For information about Pentium III Xeon processors, visit http://www.hardwareguys.com/supplement/piii-xeon.html.
4.2.4 Pentium 4
By late 2000, Intel found themselves in a conundrum. In March of that
year, AMD had forced Intel's hand by releasing an
Athlon running at 1 GHz. Intel planned to release a 1.0 GHz version
of their flagship processor, the Coppermine-core Pentium III, but not
until much later. The Athlon/1.0G introduction was a wakeup call for
Intel. They had to ship a Pentium III/1.0G immediately if they were
to remain competitive on clock speed with the Athlon. One week after
the Athlon/1.0G shipped, Intel shipped a Pentium III running at the
magic 1.0 GHz.
The problem was that the Pentium III Coppermine core effectively
topped out at about 1.0 GHz, while the Athlon Thunderbird core had
plenty of headroom. For the next several months, AMD shipped faster
and faster Athlons, while Intel remained stuck at 1.0 GHz. And to
make matters worse, AMD could ship fast Athlons in volume, while
Intel had very low yields on the fast Pentium III parts. Although 1.0
GHz Pentium IIIs were theoretically available, in reality even the
933 MHz parts were hard to come by. So Intel had to make the best of
things, shipping mostly sub-900 MHz Pentium IIIs while AMD claimed
the high end. Intel must have been gritting their collective
teeth.
Adding insult to injury, Intel attempted unsuccessfully to ship a
faster Pentium III, the ill-fated Pentium III/1.13G. These processors
were available in such small volumes that many observers believed
they must have been almost hand-made.
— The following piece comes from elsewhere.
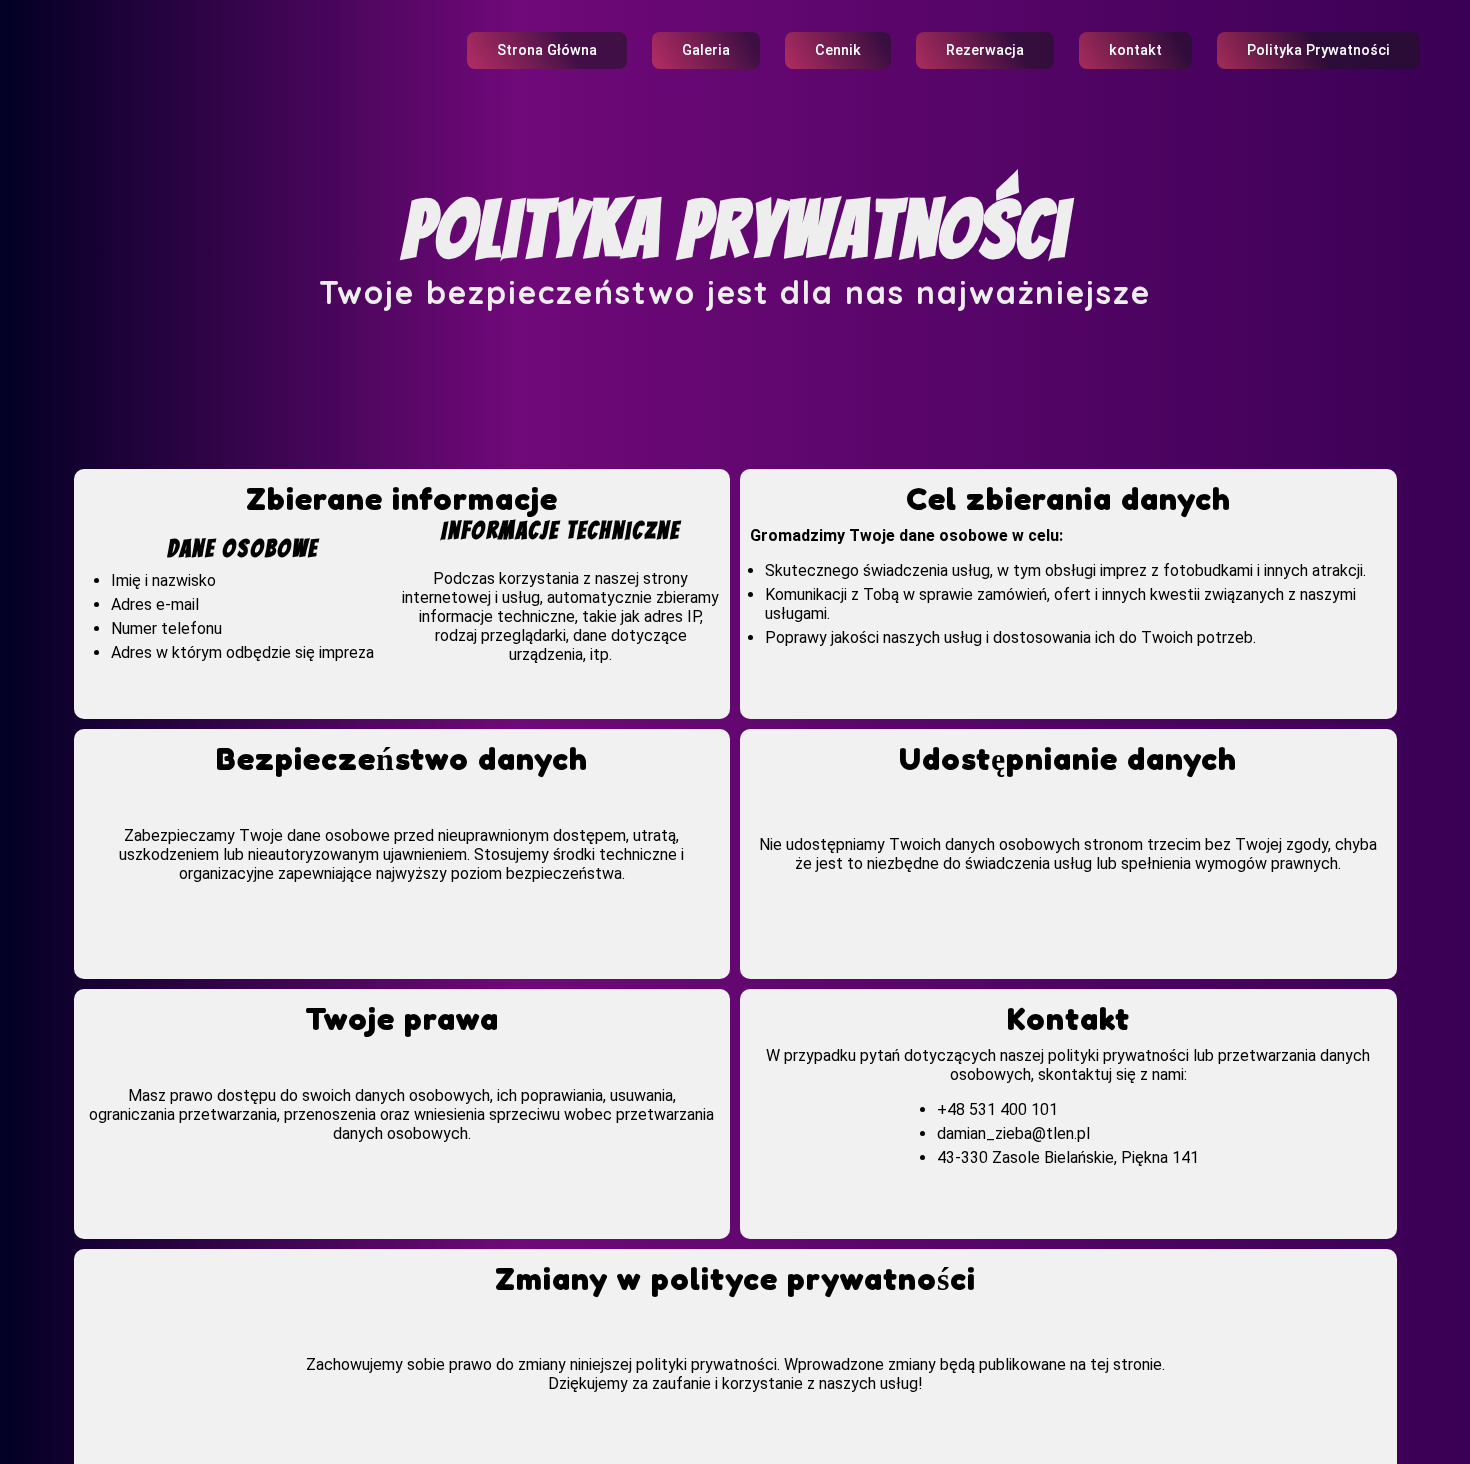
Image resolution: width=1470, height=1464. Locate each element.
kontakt (1135, 50)
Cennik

Adding to
Intel's embarrassment, popular enthusiast web sites
including Tom's Hardware (http://www.tomshardware.com) and AnandTech
(http://www.anandtech.com)
reported that the 1.13 GHz parts did not function reliably. Intel was
forced to admit this was true and withdraw the 1.13 GHz part,
although they later reintroduced it successfully.
Intel had two possible responses to the growing clock speed gap. They
could expedite the release of 0.13 Tualatin-core Pentium
IIIs, which have clock speed headroom at least equivalent to the
Thunderbird-core and later Palomino-core Athlons, or they could
introduce their seventh-generation Pentium 4 processor sooner than
planned. Intel wasn't anywhere near ready to convert
their fabs to 0.13 Tualatin-core Pentium III production,
so their only real choice was to get the Pentium 4 to market quickly.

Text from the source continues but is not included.